There was a Chinese man there, stooped and shaky. He had a long grey beard, a black robe, and a black hat atop his head. Behind him stood a tall Chinese woman, who had lines on her face. And there was one young man of dark complexion, with a goatee and skull cap.
"I'm sorry," I said, "were we intruding on your space?"
"Oh, no, no, not at all," said the old man. "It's not like there's anything going on here, anwyay! Heh. Too few, too few, that's the problem."
"Too few what?" said Jo.
"Minyan," I said. "You need ten people for a service. Ten adults."
"Ten adult men," said the old man. "So you two don't count, unfortunately."
I bristled. "I think we count plenty well, considering that you're hard-up for a quorum anyway. And how on earth do you not have enough adults for the service? It's a city of 990 million people, for God's sake! There's got to be SOME jewish people down here."
"990 million people?" Said the younger man. "You've got to be kidding.There's only about 33,000 in our area, and maybe 40,000 in the enclave to the south, and...then again, there are quite a lot of enclaves, aren't there? I don't know. I don't know. The Land Lord of our area keeps us in this area, and controls what news we're allowed, so it's not like we can communicate with the other enclaves anyway."
"How long has he been doing it?" Said Jo. "How does he do it?"
"I've been here since I was a young lady rising in the world," said the old woman. "He showed up shortly after I did. Came upon us in rain and lightning. Said he'd run the place and if anyone said otherwise he'd make them go boom. Which he did. Which is why we finally painted the synagogue. That was a bad day. Hey, how did you get into this neighborhood anyway? I've never seen either of you two before, and the Land Lord only lets new people in one at a time. Did you bribe him?"

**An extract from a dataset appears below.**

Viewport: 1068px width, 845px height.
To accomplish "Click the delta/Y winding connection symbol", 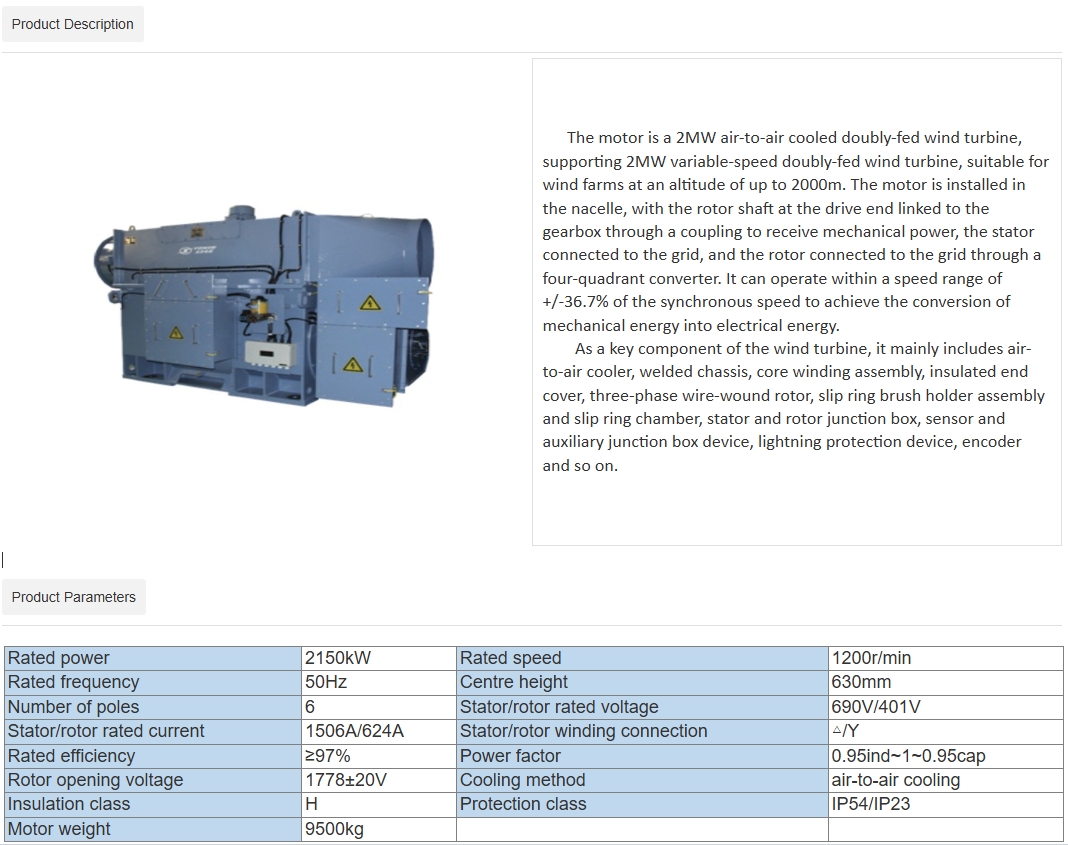I will click(845, 731).
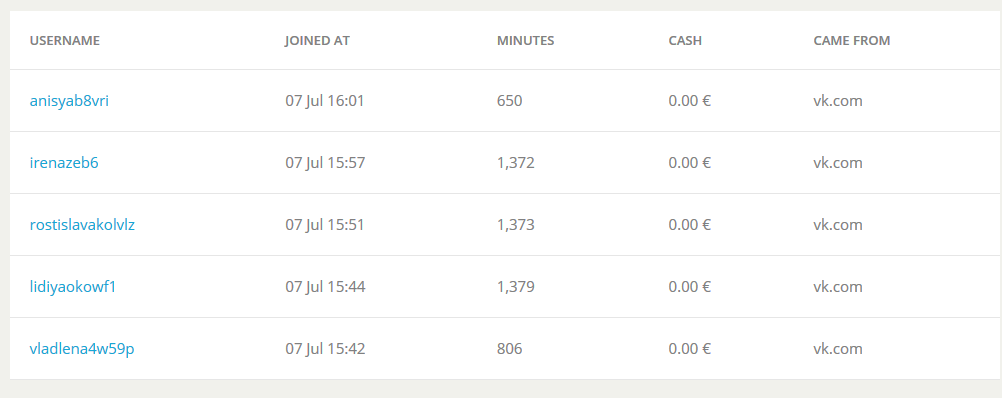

"No. We just kind of stumbled into this place. Nice synagogue you've got here, by the way. Real solid construction." I rapped my hand against the metal wall.
"You don't know how solid," said the old man. "Ever want to hide from his lightning bolts, you just run in here."
"He sounds like a problem to be solved," I said. "A tyrant to deal with."
"You wouldn't be the first to try," said the old woman, "but when old Shaoqi went up against the Land Lord with tongues of fire, he was exploded. I spent weeks cleaning that stair well, let me tell you...anyway, you can hardly convince anyone to go after him now."
"I can give it a go," I said. "What have I got to lose?"
The old man shook his head. "Pints of blood and all your bones, for starters. Well, good luck. You'll need it."
The small group left us there among the benches.
Jo looked worried. "Tell me," she said, "are you willing to fight him because you want to get back to Central? Or are you just trying to get yourself killed?"
"Probably the latter. What have I got to lose?"
"ME!"
I rose from the bench. "Fair enough. Want to help take down a tyrant?"
"This one's a magic-user. Going to be tricky. We may need to have backup."
"We've got a neighborhood of 30,00 people. If we can get even 500 of them to stand with us, we've got a chance."
"That's the Pat I know," said Jo, as she stood up. "Let's go and see what we can find out about this Land Lord, and then see about freeing these people. The sooner we can get back to Central, the better."
Thunder rumbled and rain began to fall as we made our way out of the Synagogue.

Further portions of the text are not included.